A closed Pie Face outlet in the Melbourne CBD
Fast food retailer Pie Face has emerged from voluntary administration with a new chairman and a smaller store footprint but a prospective buyer has labelled the administration process as “disgraceful”.
While few Australian companies will survive a voluntary administration, Pie Face creditors voted on December 30 to support a Deed of Company Arrangement (DOCA) that would allow the company to avoid liquidation.
Fairfax reports Pie Face director and former federal Liberal MP Andrew Thomson has been appointed as chairman of the company and co-founder Wayne Homschek will remain on the Pie Face board. According to another Fairfax article, Kevin Waite has been retained as chief executive.
Under the DOCA, Pie Face has agreed to pay $2 million to investment fund TCA Global Fund Management, which has bought out major secured creditor Macquarie, which previously appointed Ferrier Hodgson as receivers of a number of Pie Face assets.
According to Fairfax, TCA Global Fund Management will seek to raise $10 million for Pie Face in the US.
While the DOCA allows for payments to unsecured creditors, they are expected to receive just 14-19 cents in the dollar and payments will commence in around two years. Pie Face also owes money to the Australian Tax Office and employees, with debts of more than $20 million expected to be paid over time.
Pie Face, which once had as many as 78 stores around the country, spent just over a month in voluntary administration, following the appointment of Jirsch Sutherland as administrators in late November.
Twenty Pie Face outlets were closed within days of the appointment, affecting 130 part-time employees, while speculation surfaced as to whom, if anyone, would be interested in buying the chain.

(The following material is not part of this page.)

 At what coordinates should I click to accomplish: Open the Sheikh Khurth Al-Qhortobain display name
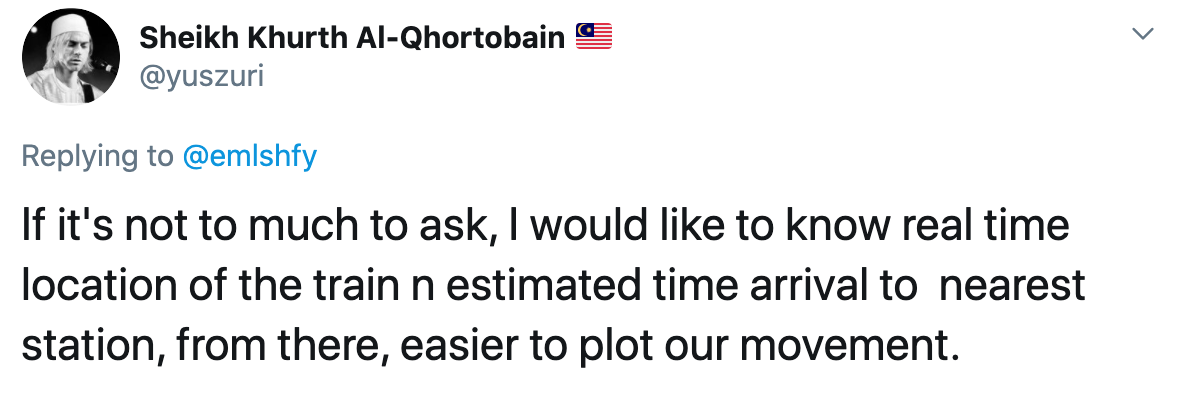pos(352,36)
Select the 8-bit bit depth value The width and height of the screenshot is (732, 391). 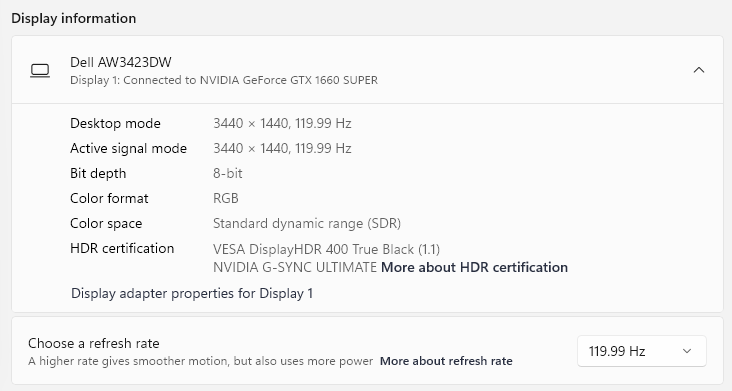tap(228, 174)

Franchised Food Company chief executive Stan Gordon put his hand up to take on the business but told SmartCompany his calls to administrators went unanswered.
“They say they are still looking for buyers but they can’t be looking that hard,” Gordon said in early December.

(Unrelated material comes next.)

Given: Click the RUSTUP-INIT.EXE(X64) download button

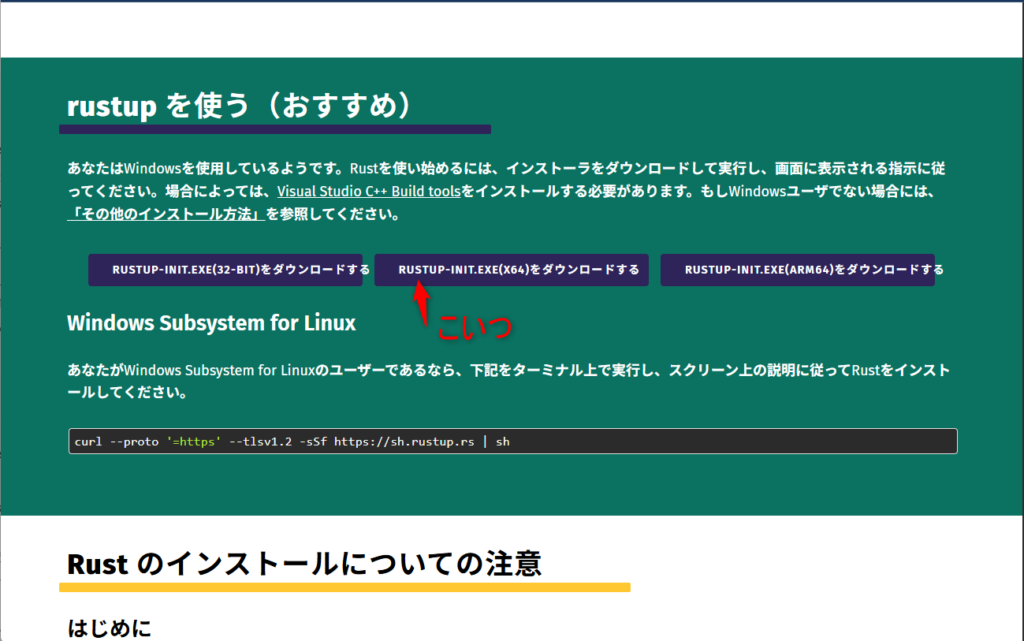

Speaking to SmartCompany this morning, Gordon says the administration process was “not all it seems”, describing the information memorandum he received about the business as “atrocious”.
“There was no information about the Australian operations, it was all in US accounting, US dollars,” Gordon says. “Of the 80 pages, only one page gave details about the franchises.”
Gordon says he was contacted by several Pie Face franchisees once his bid for the company was made public and now believes there should be an inquiry into how the administration was managed.
“Questions must be raised about the process and the administrator,” he says.
Jason Gehrke, director of the Franchise Advisory Centre, told SmartCompany it is now “business as usual” for Pie Face franchisees, “although I’m sure many will be surprised to see the Deed of Company Arrangement means that the same directors who were running the business when it became insolvent have been returned to control of the business”.
“It will cause a lot of franchisees to question their future in the business and may well be a barrier to recruiting new franchisees,” Gehrke says.
Gehrke says the voluntary administration process will undoubtedly have taken a toll on franchisees and although the company has emerged from administration, “only time will tell if [the Deed of Company Arrangement] is in the best long-term interests of franchisees, creditors and other stakeholders”.
SmartCompany attempted to contact Pie Face and Jirsch Sutherland but did not receive a response prior to publication.